Nitish Kumar has been demanding special status for Bihar to enable the state to access more economic benefits to fast track development. Amid this long pending demand of special status of Bihar, the committee had been set up by central government , headed by the then chief economic advisor Raghuram Rajan, now the governor of the Reserve Bank of India. The committee has proposed a "multi dimensional index" to measure backwardness of states using the various economic and social indicators. It recommends that states categorised as 'least developed' should be targeted for more allocation. Raghuram Rajan report ranked Bihar as the second-most-backward state after Odisha. According to this index, backward states like Odisha, Bihar, Madhya Pradesh, Rajasthan and Uttar Pradesh should get a larger share of central assistance to state plans and centrally-sponsored schemes. Thus Rajan committee has recommended changing the decade old Gadgil-Mukherjee formula which determines the allocation of all central funds among the states. It recommended scrapping the term special category state which was introduced in 1969 as well.
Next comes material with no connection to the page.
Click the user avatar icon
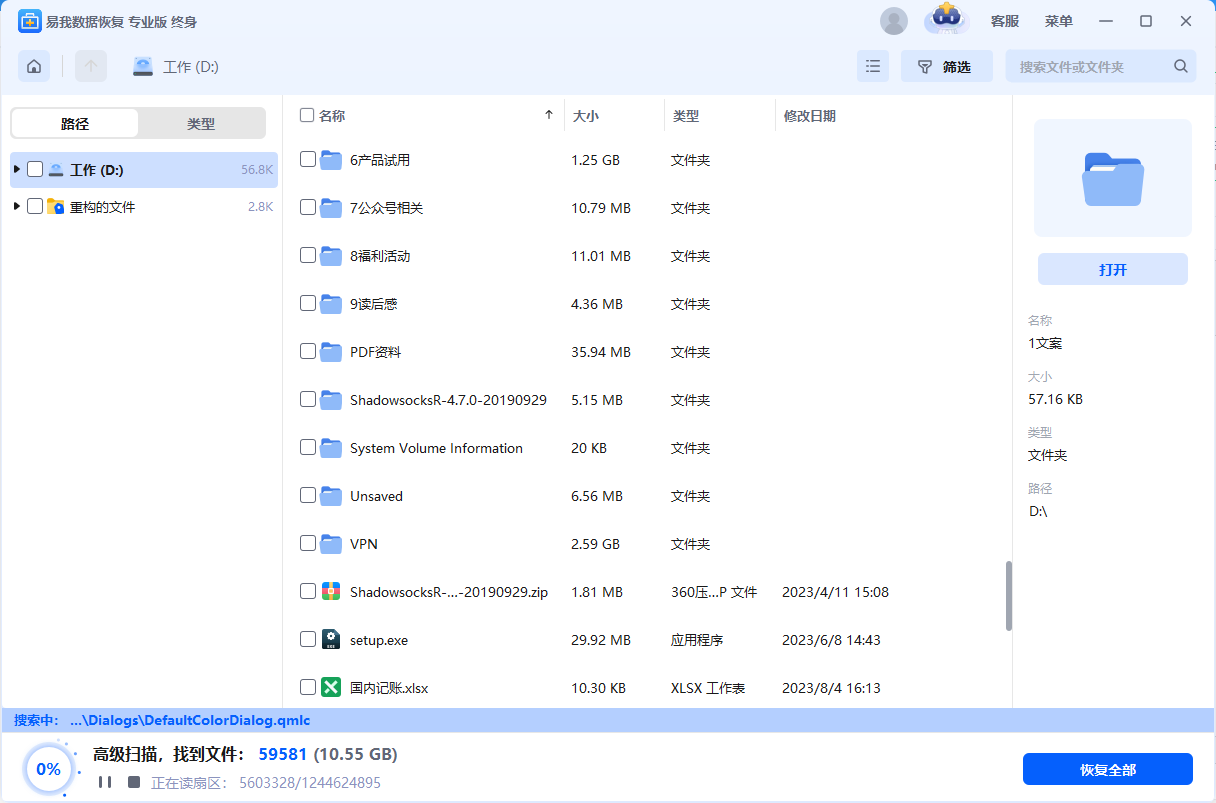 tap(893, 20)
This indicator is criticised by many developed states. The Planning Commission has also indicated that it is impossible to make any change in fund allocation formula before the 12th Five Year plan is effectively over. The issue of special status once again revived when Seemandhra got a special category status just after its birth as 29th state of the country.

What is special status?

This status has no constitutional backing. And like the Planning Commission, it is also an extra constitutional device to address development and backwardness. The special status comes under the context of Centre-state financial relation. A special category state gets preferential treatment in federal assistance in form of grants and tax breaks. There were only three such states in 1969, when the Gadgil formula for sharing central Plan assistance among states was devised. Now, there are 11-the seven north-eastern states, Sikkim, Uttarakhand, Jammu and Kashmir and Himachal Pradesh. They are given a higher share of the Union government's resource allocation because of harsh terrain, backwardness and other social problems. All of them also happen to along international border. Bihar wants to be the 12th state to get this status.
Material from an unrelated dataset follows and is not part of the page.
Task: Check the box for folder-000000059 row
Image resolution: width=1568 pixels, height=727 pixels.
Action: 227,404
Benefits of being a special category state:

The special-category states get significant excise duty concessions, persuading industry to relocate/locate manufacturing within their territory. Apart from that, 30% of the Centre's gross budgetary support for Plan expenditure goes to special-category states. Earlier in the case of special-category states, 90% of Plan assistance was given as grants and just 10% as loans. The 12th Finance Commission recommended that the Centre give only grants, and leave it to the states to raise loans as they wanted. Since then the 90% grants and 10% loans formula for special-category states is restricted to centrally-sponsored schemes and external aid only. For general category states the ratio of grants to loans is 30: 70, i.e. only 30 % of expenditure is given as grants and the rest of amount is given as loan.

Why special status in not given to Bihar?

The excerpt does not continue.